CSFB has installed new cameras, too. Fast-tracking dome cameras keep an eye on the trading floor, while miniature and PTZ (pan, tilt and zoom) cameras watch over the building’s access points. The PTZ cameras can be controlled by control room staff using Petards touchscreen technology.
Credit where it’s due
While the security systems are very much Trevor Gannon’s domain, but when it comes to an investigation into fraud, Scott plays the leading role. “The security team can provide the legal and compliance department with information on who went in to a building and when, using access control and CCTV data,” he explains. “We’ve developed a good relationship with other departments, such as compliance and internal audit.”
One area of security Scott has yet to embrace fully is asset tagging. It would be almost impossible, he says, to respond to an alarm triggered by someone removing an item from the building that isn’t theirs. Scott asks : “What if an alarm goes off and 40 people have just gone through our turnstiles at once? How do you work out who was carrying the laptop?”

Data provided —
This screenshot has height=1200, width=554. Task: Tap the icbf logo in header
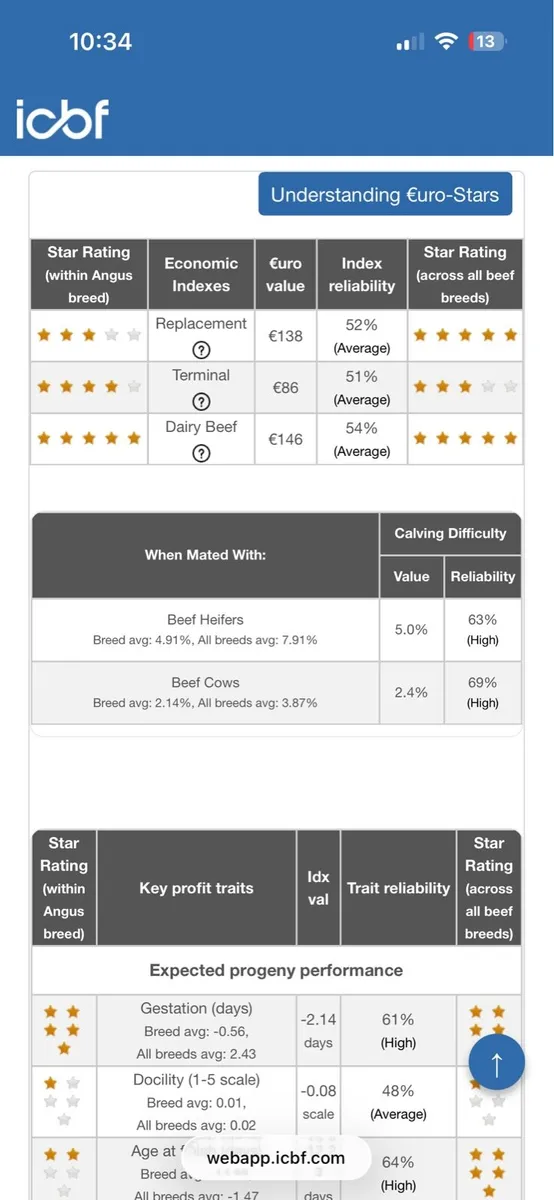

Instruction 1 — In the passage on CSFB's security, what do control room staff use to control the PTZ cameras?
Instruction 2 — List every type of camera that the passage on CSFB's security says has been installed.

Exercise result 1 — Petards touchscreen technology.

Exercise result 2 — Fast-tracking dome cameras, miniature cameras, and PTZ (pan, tilt and zoom) cameras.